* What you will do: Can you print the lines of the listing below exactly as they appear, beginning with the line containing "Click the NESTLE MALAYSIA name cell" and ending with the line containing "pyautogui.click(x=28, y=616)", both included?

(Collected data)

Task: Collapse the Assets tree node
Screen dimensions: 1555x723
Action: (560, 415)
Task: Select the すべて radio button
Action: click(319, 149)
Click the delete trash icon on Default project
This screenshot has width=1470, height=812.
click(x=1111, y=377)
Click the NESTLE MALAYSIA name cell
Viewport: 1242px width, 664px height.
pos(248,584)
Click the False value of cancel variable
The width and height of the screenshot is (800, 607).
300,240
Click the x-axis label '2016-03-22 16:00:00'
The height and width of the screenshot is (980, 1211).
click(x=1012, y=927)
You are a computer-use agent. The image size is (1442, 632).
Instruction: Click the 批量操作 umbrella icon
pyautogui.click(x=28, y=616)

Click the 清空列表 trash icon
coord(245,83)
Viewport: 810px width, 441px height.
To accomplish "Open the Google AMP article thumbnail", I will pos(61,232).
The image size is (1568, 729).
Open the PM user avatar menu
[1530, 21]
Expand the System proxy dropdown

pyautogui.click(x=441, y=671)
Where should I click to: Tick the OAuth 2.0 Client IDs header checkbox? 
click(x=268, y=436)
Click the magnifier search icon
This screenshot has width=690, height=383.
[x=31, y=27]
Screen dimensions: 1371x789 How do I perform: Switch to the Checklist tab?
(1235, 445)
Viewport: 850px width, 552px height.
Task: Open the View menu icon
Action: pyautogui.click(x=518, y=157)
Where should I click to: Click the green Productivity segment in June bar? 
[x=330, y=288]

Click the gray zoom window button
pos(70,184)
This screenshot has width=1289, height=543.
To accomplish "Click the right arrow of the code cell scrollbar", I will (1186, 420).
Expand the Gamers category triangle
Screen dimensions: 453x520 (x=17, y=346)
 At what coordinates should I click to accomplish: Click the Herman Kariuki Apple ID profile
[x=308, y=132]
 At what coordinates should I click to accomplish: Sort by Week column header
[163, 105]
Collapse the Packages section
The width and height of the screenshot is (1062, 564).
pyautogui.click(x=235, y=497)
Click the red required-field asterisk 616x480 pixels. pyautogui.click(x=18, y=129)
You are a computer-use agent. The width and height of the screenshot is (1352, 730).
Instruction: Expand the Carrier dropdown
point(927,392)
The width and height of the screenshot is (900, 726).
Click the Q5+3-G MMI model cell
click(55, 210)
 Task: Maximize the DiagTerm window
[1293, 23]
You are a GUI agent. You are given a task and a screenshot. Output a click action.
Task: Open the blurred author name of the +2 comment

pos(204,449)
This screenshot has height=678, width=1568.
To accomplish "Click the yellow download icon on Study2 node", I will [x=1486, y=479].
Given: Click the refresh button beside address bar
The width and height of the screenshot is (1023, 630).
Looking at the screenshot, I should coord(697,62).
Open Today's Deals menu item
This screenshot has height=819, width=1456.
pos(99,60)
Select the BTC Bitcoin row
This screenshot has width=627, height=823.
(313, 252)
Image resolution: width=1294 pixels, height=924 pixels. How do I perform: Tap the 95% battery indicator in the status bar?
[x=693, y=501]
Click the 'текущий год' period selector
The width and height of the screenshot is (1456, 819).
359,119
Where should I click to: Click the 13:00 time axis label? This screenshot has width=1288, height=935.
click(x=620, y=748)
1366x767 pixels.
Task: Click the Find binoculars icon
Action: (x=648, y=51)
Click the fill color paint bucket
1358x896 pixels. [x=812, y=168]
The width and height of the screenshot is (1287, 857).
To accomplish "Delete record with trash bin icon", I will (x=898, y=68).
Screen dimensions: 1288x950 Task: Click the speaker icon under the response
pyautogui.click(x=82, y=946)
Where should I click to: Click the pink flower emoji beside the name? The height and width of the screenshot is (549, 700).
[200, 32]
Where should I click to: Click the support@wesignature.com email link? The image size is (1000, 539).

* Exercise solution:
Click the NESTLE MALAYSIA name cell
Viewport: 1242px width, 664px height.
pos(248,584)
Click the False value of cancel variable
The width and height of the screenshot is (800, 607).
300,240
Click the x-axis label '2016-03-22 16:00:00'
The height and width of the screenshot is (980, 1211).
click(x=1012, y=927)
You are a computer-use agent. The image size is (1442, 632).
Instruction: Click the 批量操作 umbrella icon
pyautogui.click(x=28, y=616)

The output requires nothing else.